▶ **Activity**:
What is needed is an exact reproduction of the lines from the one that contains "Click the GeForce RTX 4070 Ti link" through the end of the data, both included and nothing else, with pictures omitted.
####################
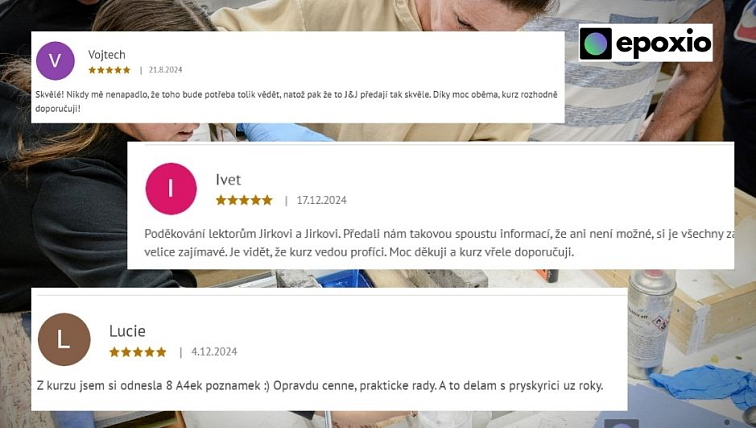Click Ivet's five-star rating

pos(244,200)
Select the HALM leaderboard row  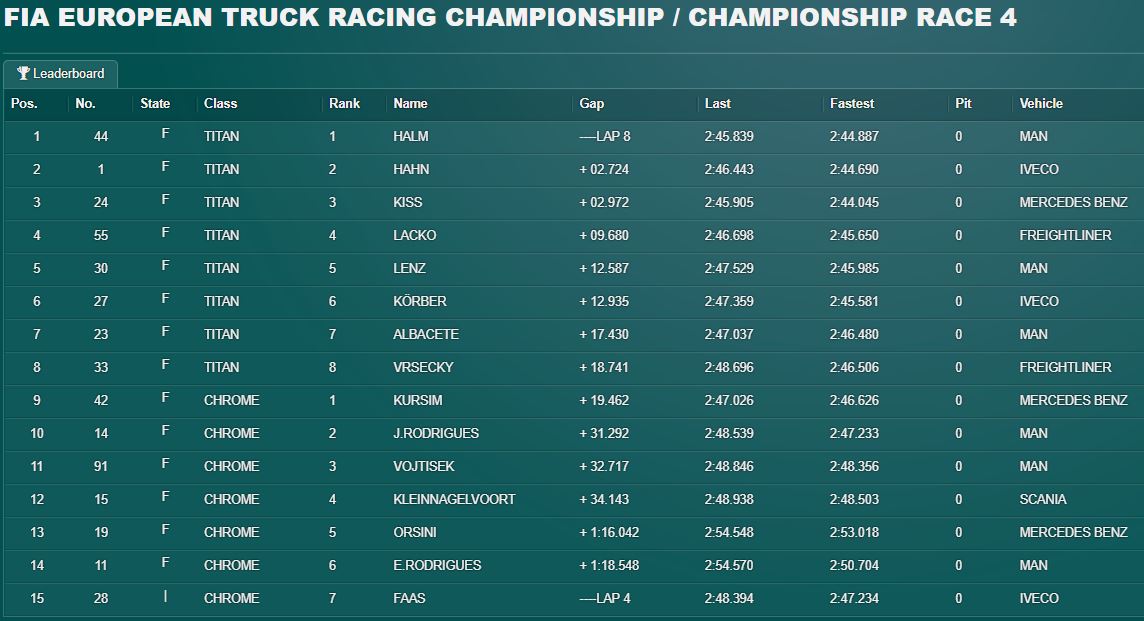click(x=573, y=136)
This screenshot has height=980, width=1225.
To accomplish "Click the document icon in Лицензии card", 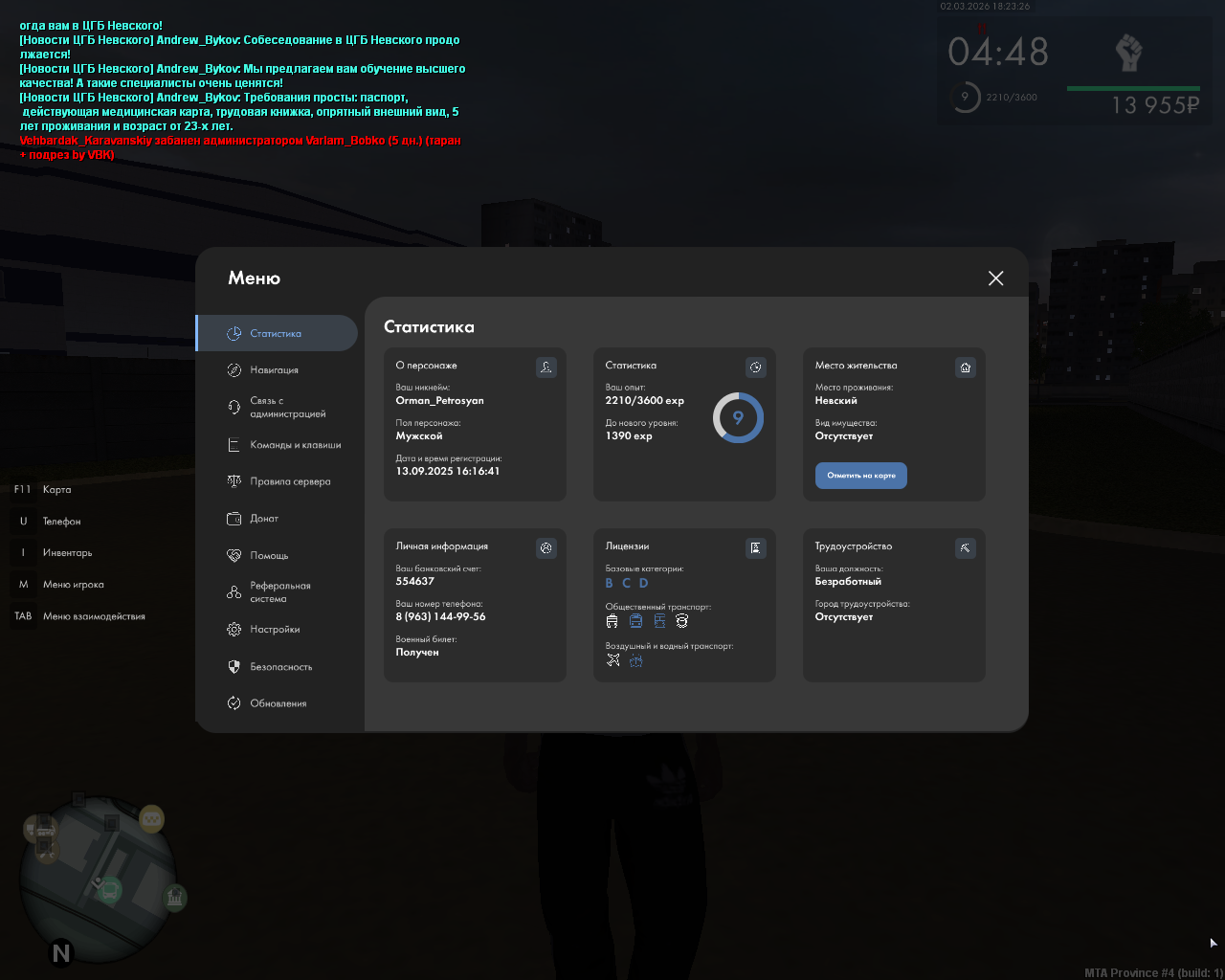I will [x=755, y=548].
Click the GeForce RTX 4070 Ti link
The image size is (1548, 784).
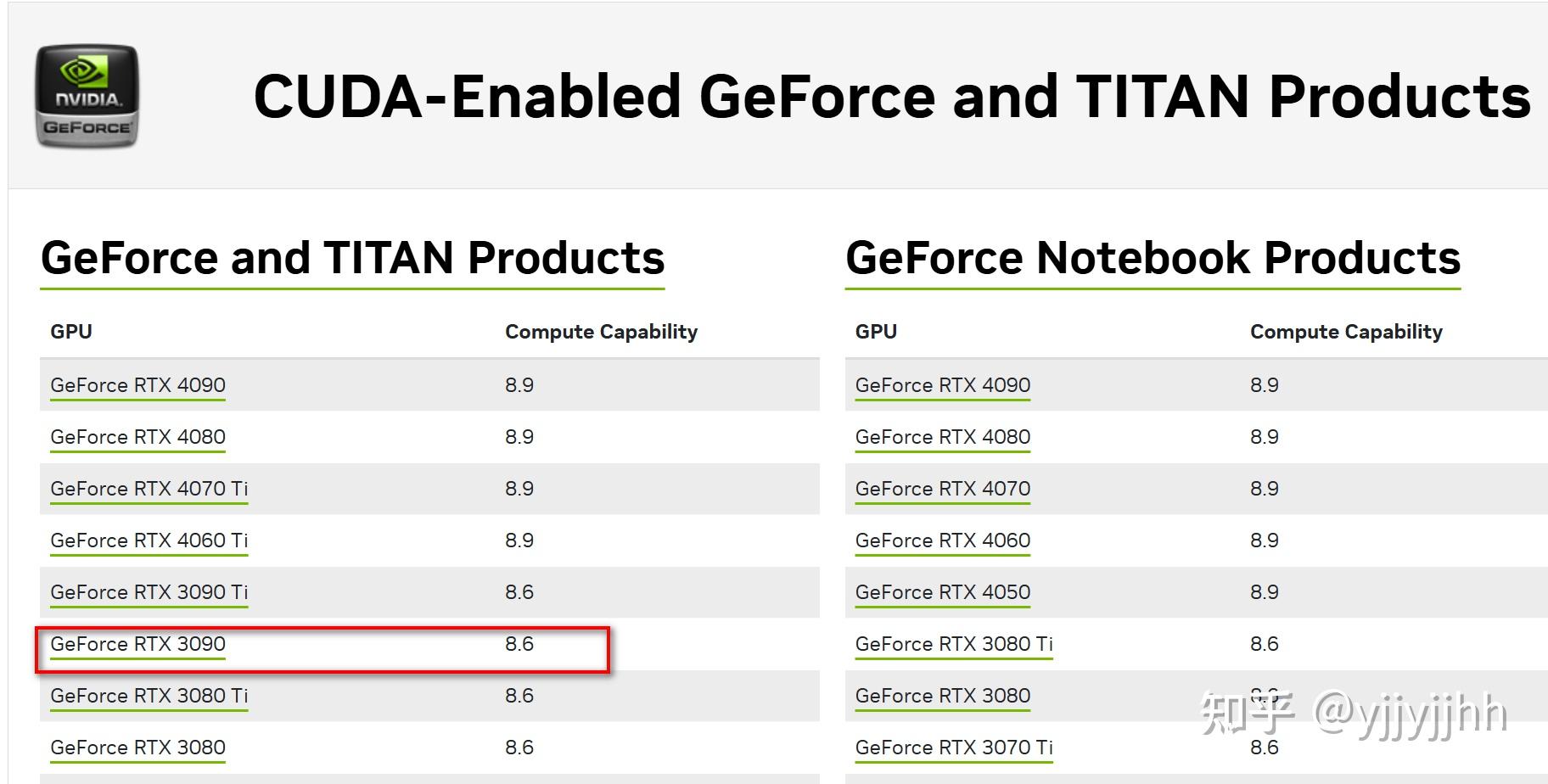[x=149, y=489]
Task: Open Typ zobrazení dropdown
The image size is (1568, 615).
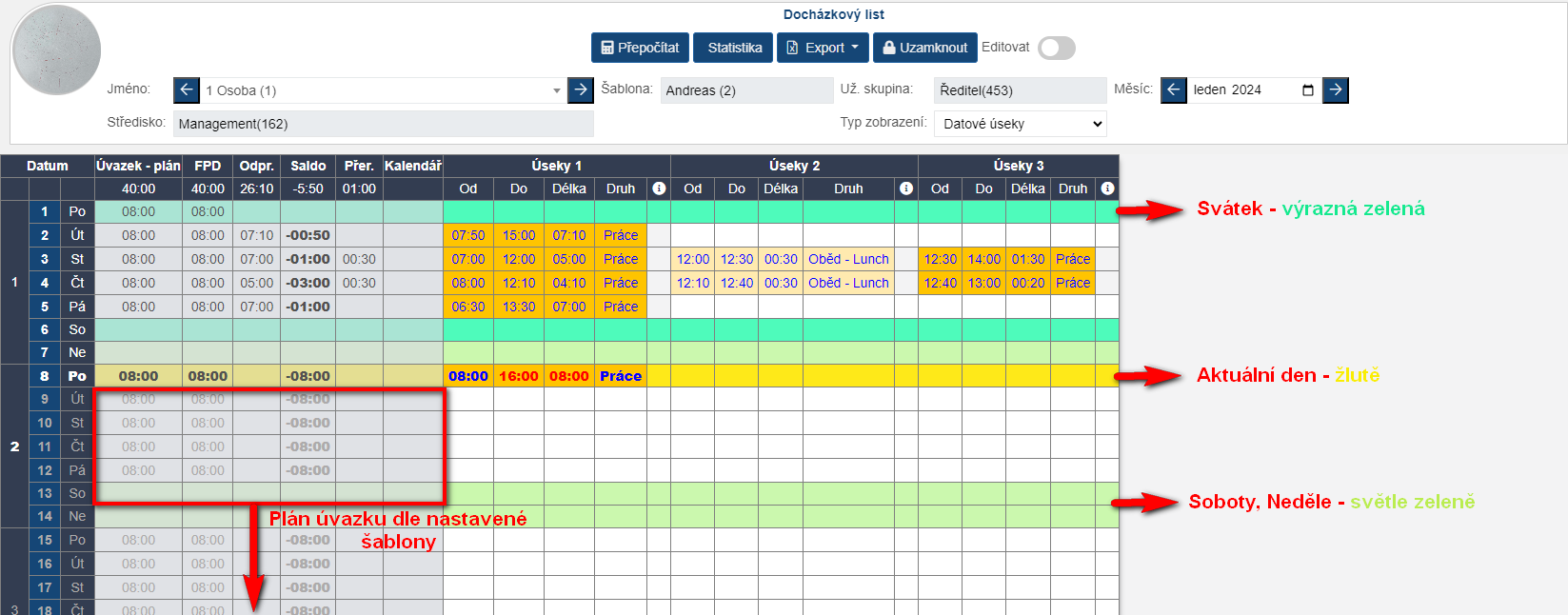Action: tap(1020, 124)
####################
▶ **Task solution**:
Click the GeForce RTX 4070 Ti link
The image size is (1548, 784).
[x=149, y=489]
Task: Open Typ zobrazení dropdown
The image size is (1568, 615).
Action: tap(1020, 124)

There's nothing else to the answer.